Qwen3.6 uncensored AWQ
Posted by chikengunya@reddit | LocalLLaMA | View on Reddit | 7 comments
I have tested Qwen3.6-27B-Uncensored-HauhauCS-Aggressive-Q5_K_P.gguf on my 4x3090 system (opencode) and find it really good and fast. However, I can't find any uncensored models for vllm (preferably as AWQ). Is there no demand for that here, or is the 'making uncensored' limited to gguf only? Sorry for the noob question.
jennops@reddit
There's a few over at https://huggingface.co/collections/genevera/heretics
Uninterested_Viewer@reddit
I few 35b exist e.g. https://huggingface.co/genevera/Qwen3.6-35B-A3B-Abliterated-Heretic-AWQ-4bit
27b is still very new so I'd either give it time or quant it yourself.
jennops@reddit
Oh hey that's my quant!
Lissanro@reddit
Any model can be uncensored. AWQ for HauhauCS-Agressive was requested already quite a few times, and here https://huggingface.co/HauhauCS/Qwen3.6-35B-A3B-Uncensored-HauhauCS-Aggressive/discussions/1 the quant author replied that he plans to upload BF16 if HuggingFace approves  request for grant-based space. At the moment there is still no BF16 or 16-bit safetesnsors, so it is not possible to make proper AWQ quant yet (well, technically, it is possible to dequant Q8_K_P GGUF and then make AWQ out of that, but it is extra work, this is why probably no one have done it yet).
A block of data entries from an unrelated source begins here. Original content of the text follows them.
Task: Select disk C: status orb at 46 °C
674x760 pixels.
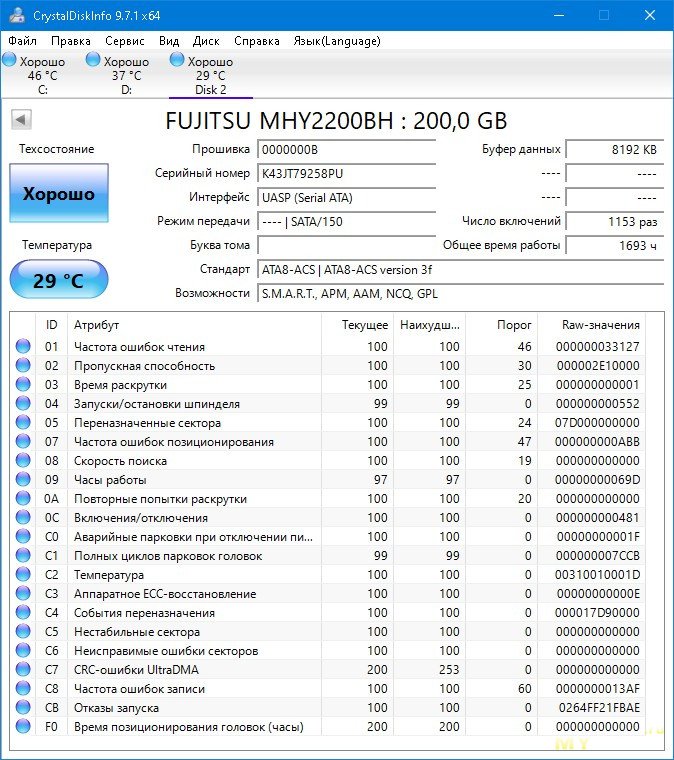Action: [x=10, y=61]
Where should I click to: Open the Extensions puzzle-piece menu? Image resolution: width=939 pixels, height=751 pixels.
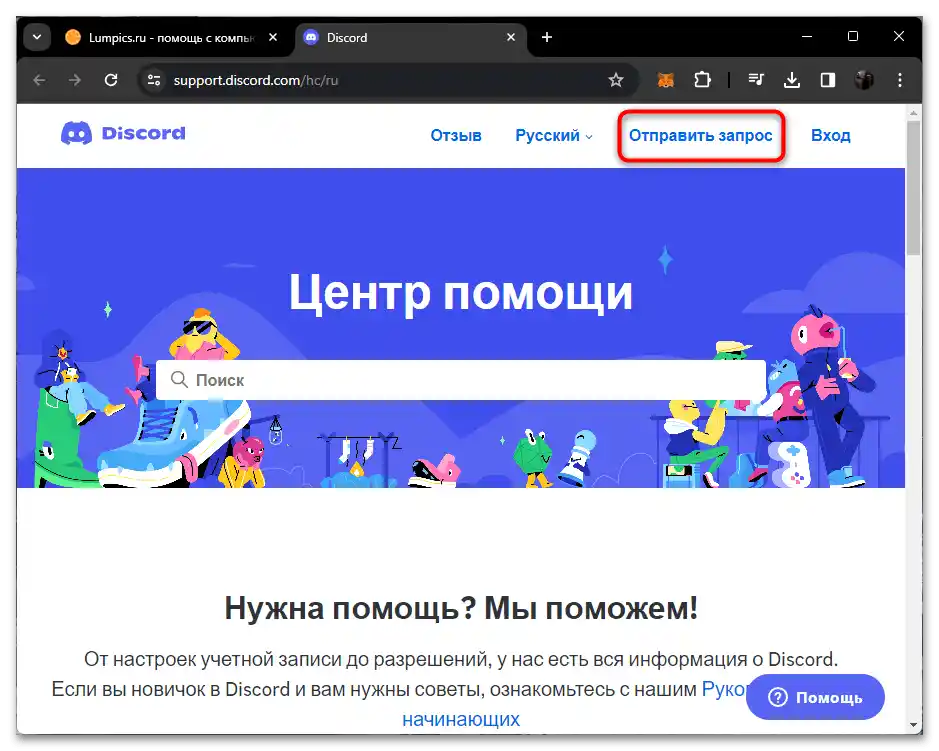702,80
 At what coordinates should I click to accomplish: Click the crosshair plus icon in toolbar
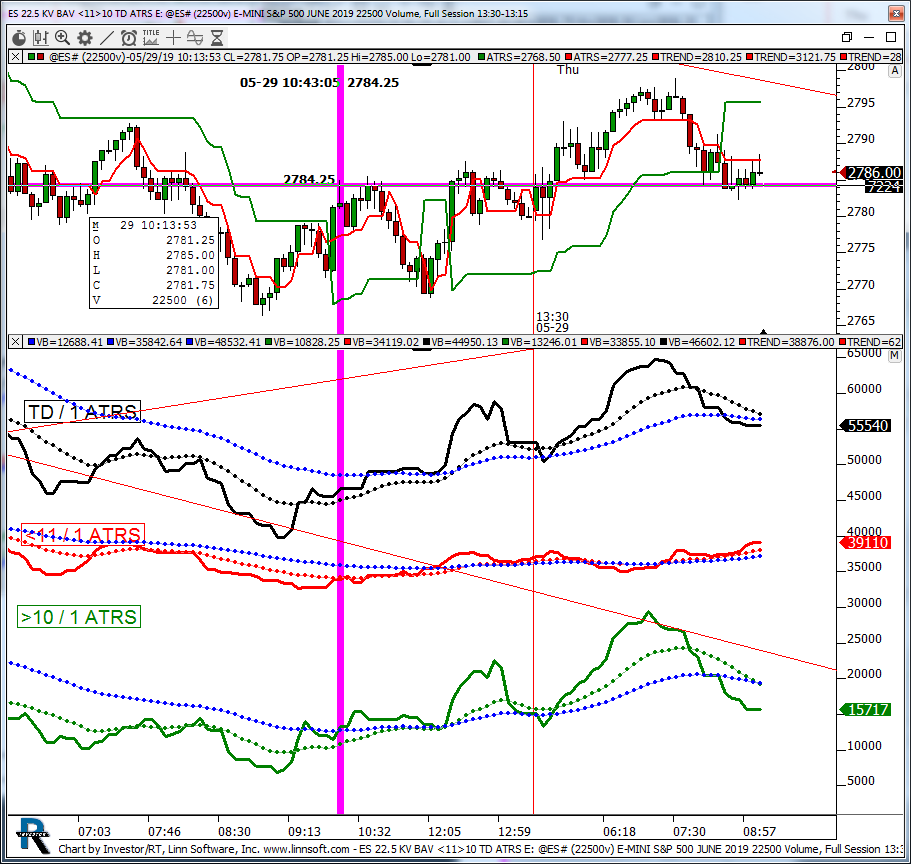174,38
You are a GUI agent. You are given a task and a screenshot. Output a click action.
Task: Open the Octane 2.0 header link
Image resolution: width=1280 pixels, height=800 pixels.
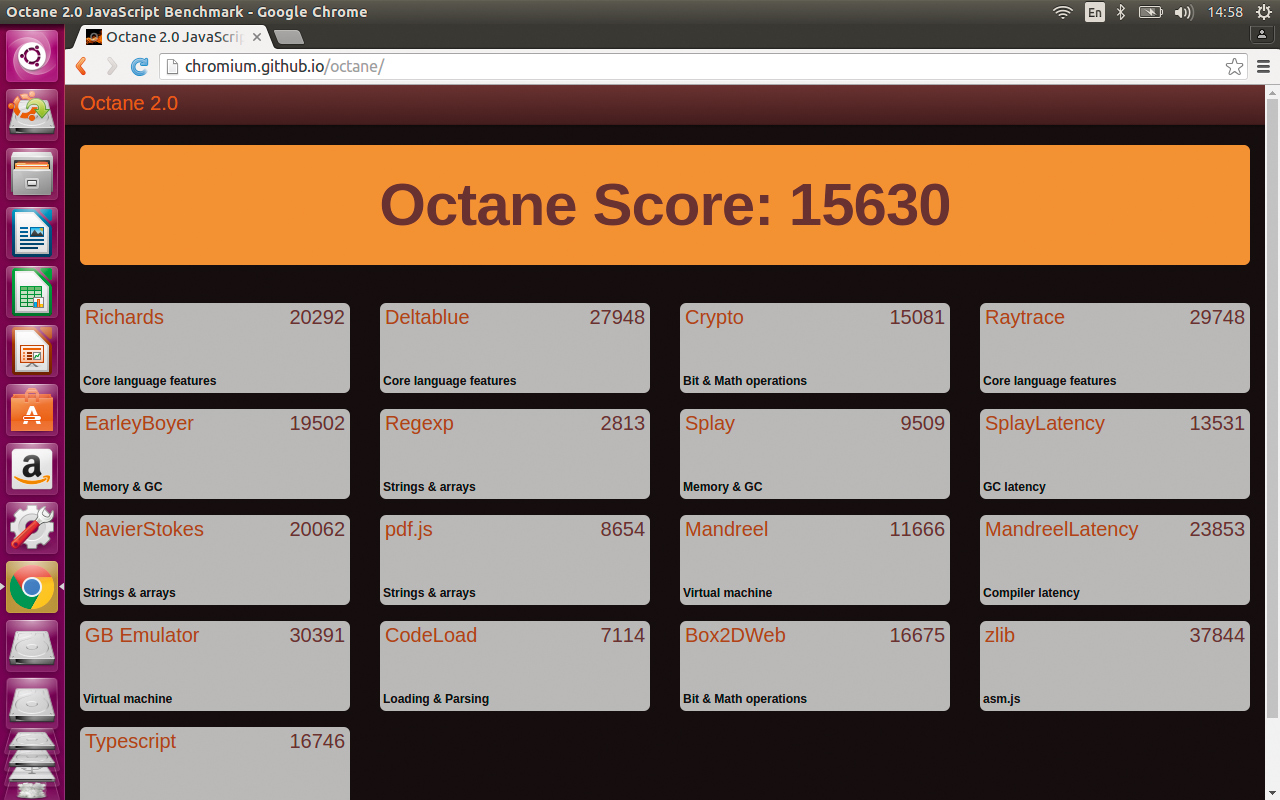point(129,104)
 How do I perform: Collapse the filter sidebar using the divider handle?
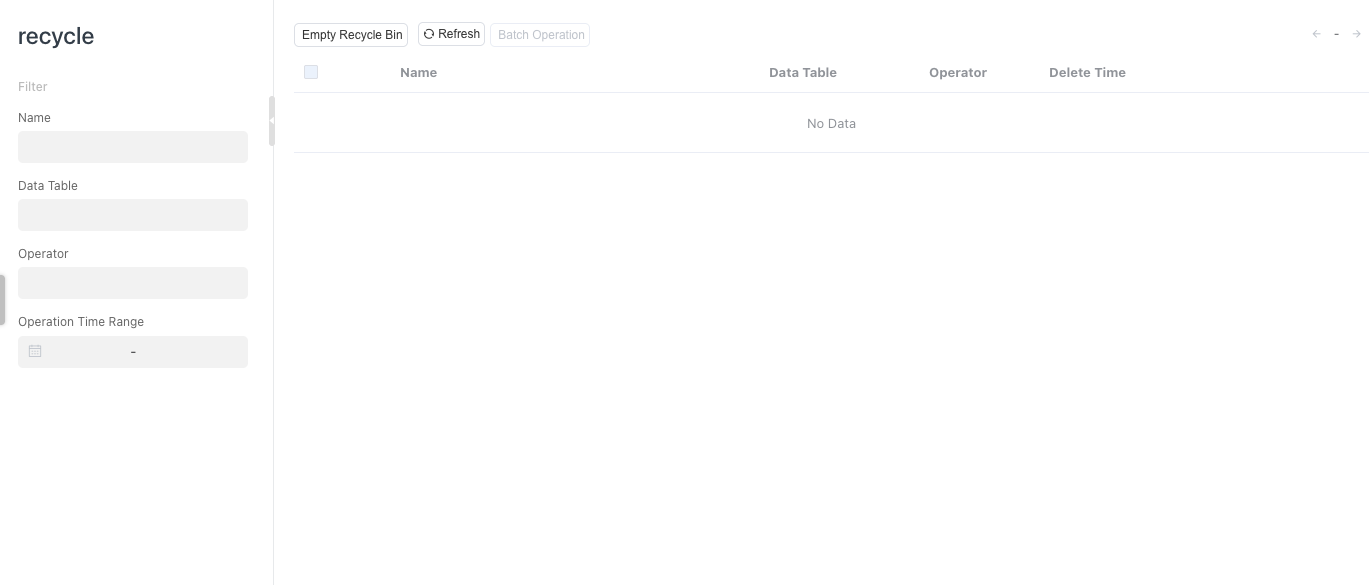coord(271,121)
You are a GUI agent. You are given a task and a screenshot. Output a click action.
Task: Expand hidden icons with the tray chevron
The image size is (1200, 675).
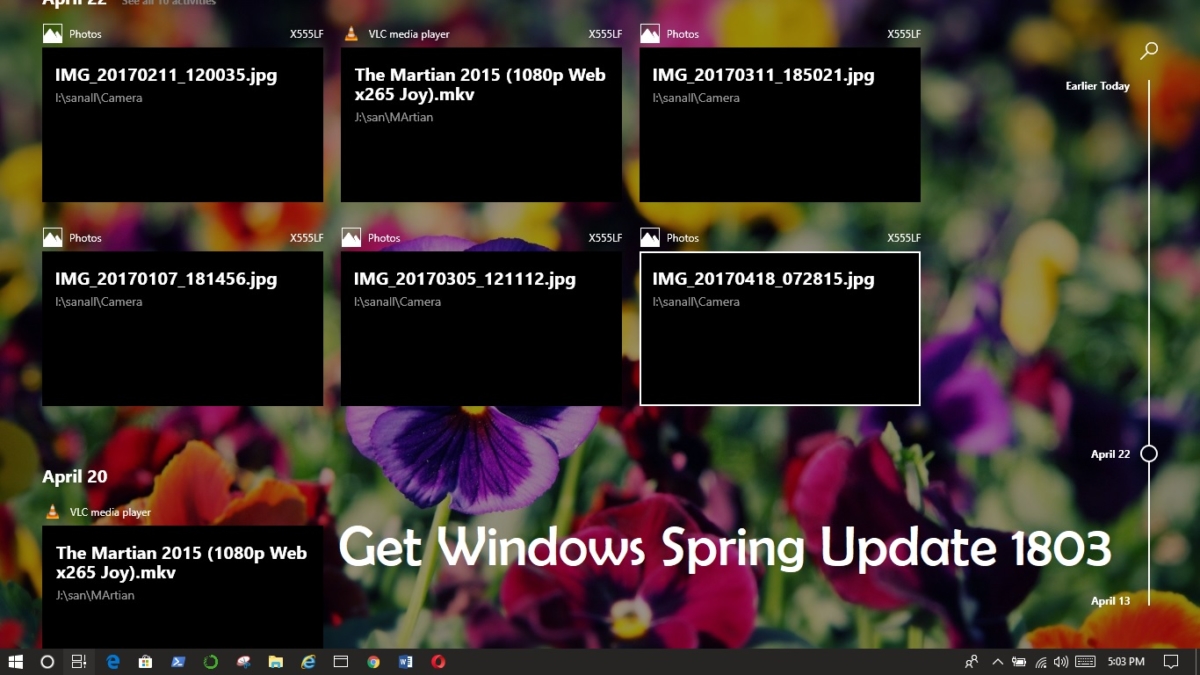tap(997, 661)
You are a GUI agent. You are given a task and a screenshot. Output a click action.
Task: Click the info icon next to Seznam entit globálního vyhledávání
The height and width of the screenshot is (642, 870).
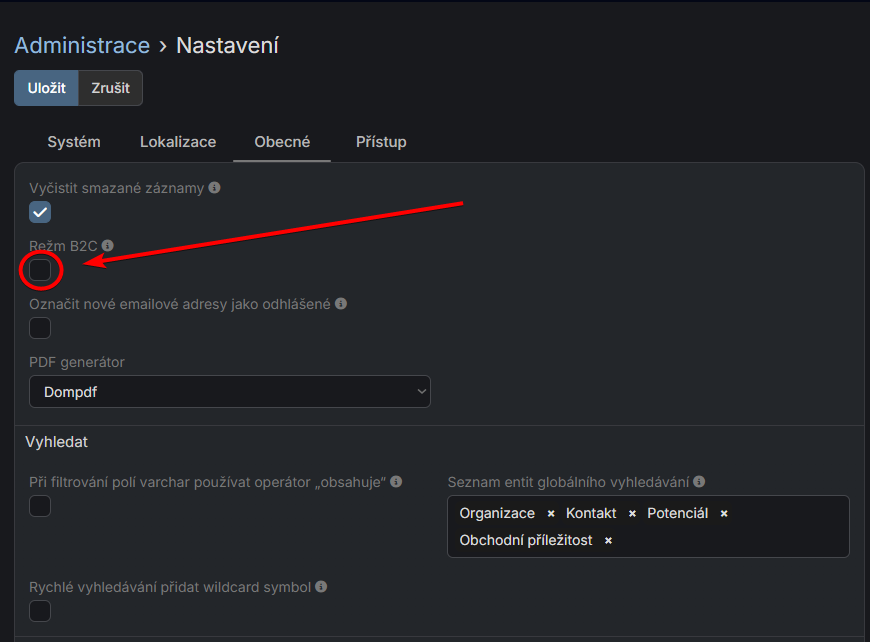698,481
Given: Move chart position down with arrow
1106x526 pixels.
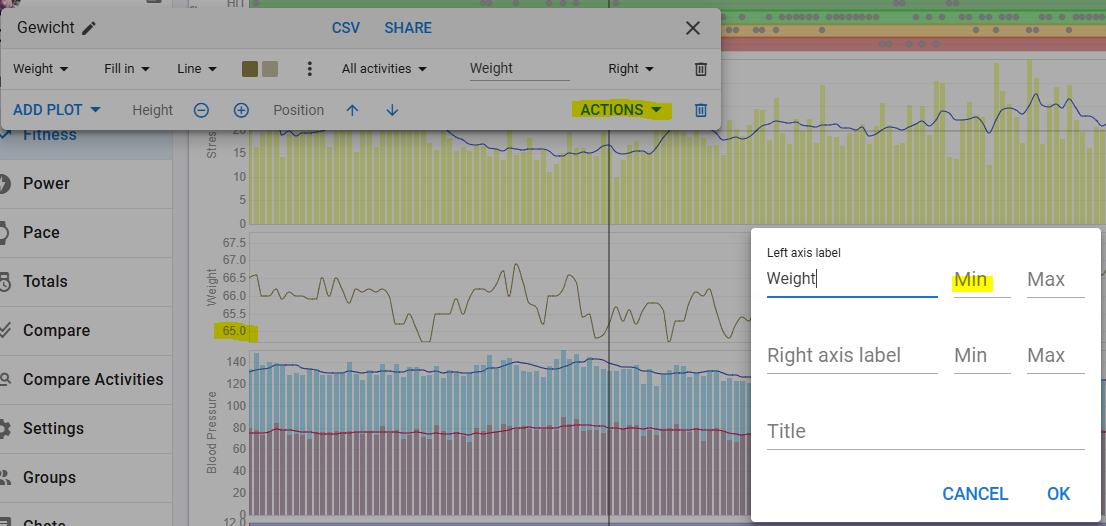Looking at the screenshot, I should click(392, 110).
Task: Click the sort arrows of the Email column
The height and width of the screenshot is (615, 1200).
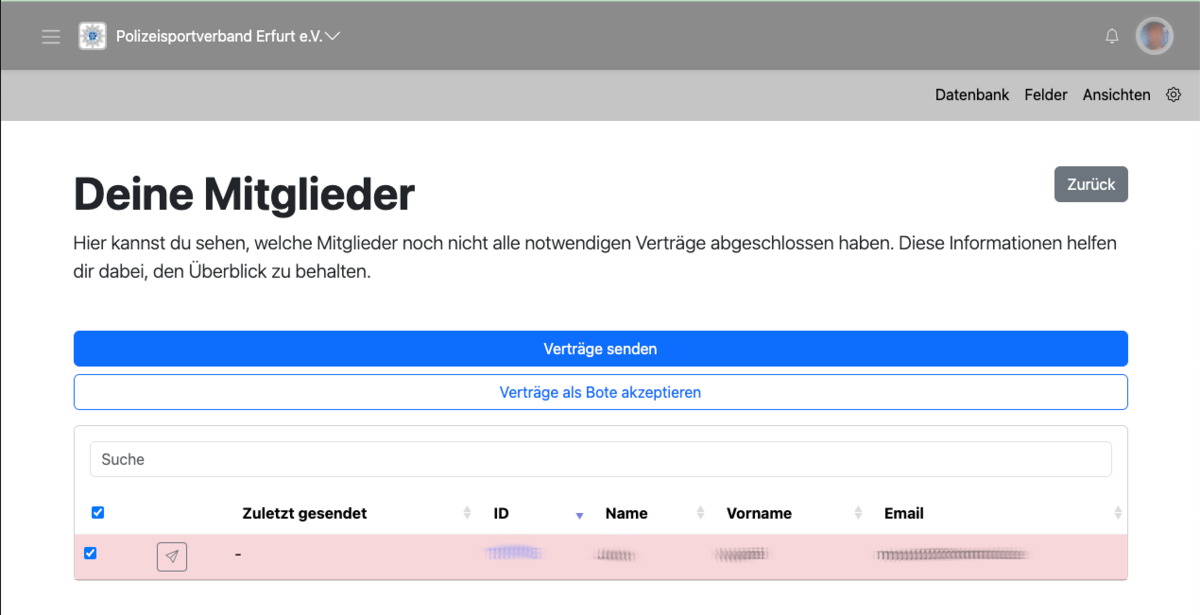Action: click(1118, 513)
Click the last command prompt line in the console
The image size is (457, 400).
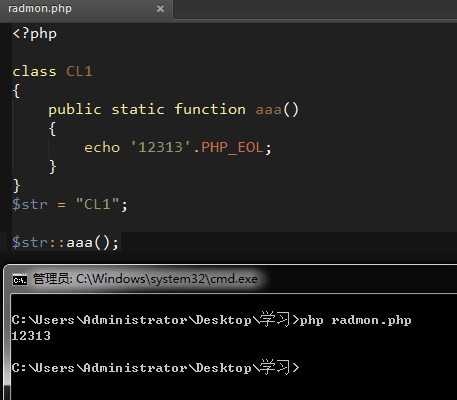coord(155,367)
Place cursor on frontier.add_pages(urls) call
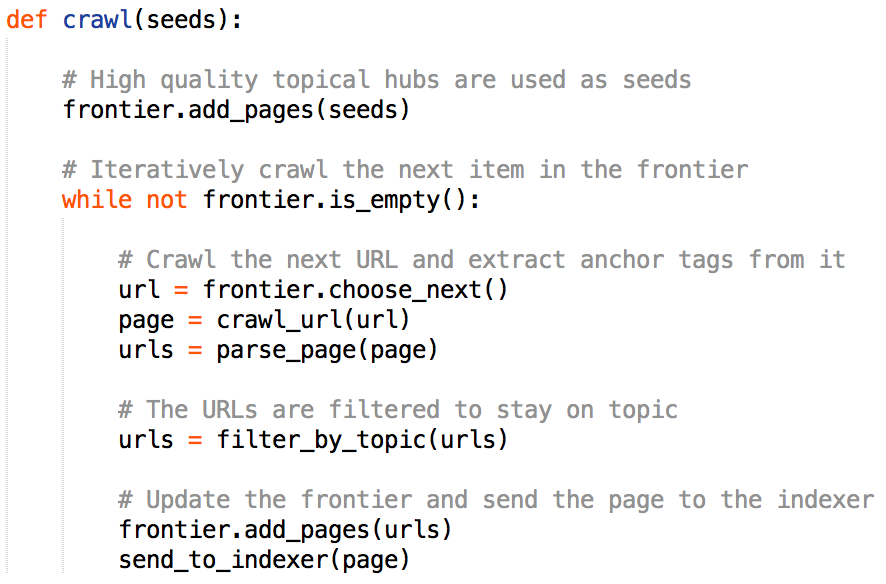The image size is (886, 584). [285, 529]
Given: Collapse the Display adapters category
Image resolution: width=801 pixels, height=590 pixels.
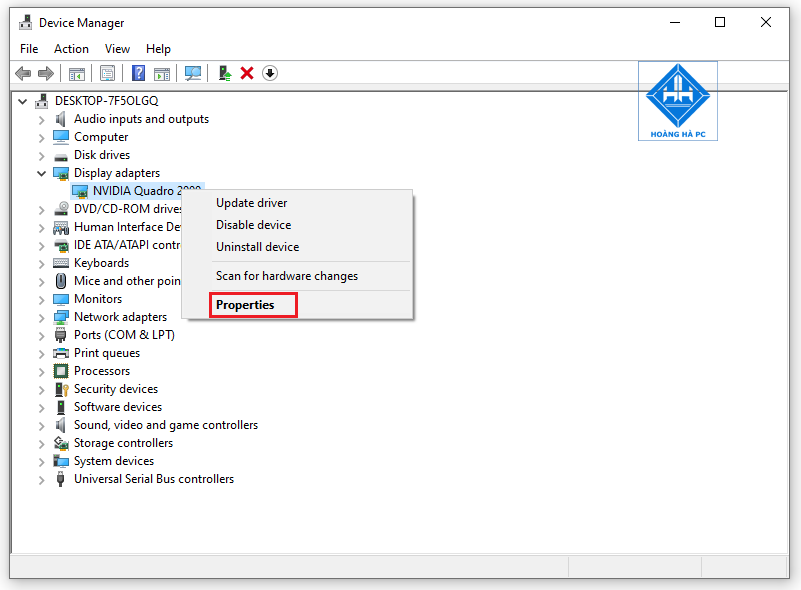Looking at the screenshot, I should point(41,172).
Prize_Negotiation66@reddit
Fuck vllm, all my homies are using llamacpp
Lissanro@reddit
There are valid reasons to use vllm, in particular support for video input, higher throughput; llama.cpp is the best option if you need offload to RAM, or for edge cases when with VLLM you cannot fit the model to VRAM but can with llama.cpp (since it has more quant options, and also more efficient at utilizing available VRAM).
Technical-Earth-3254@reddit
Idk, I'm mostly using llama.cpp bc I'm gpu poor with my single 3090. If I wasn't and had a boatload of vram, I would use vllm.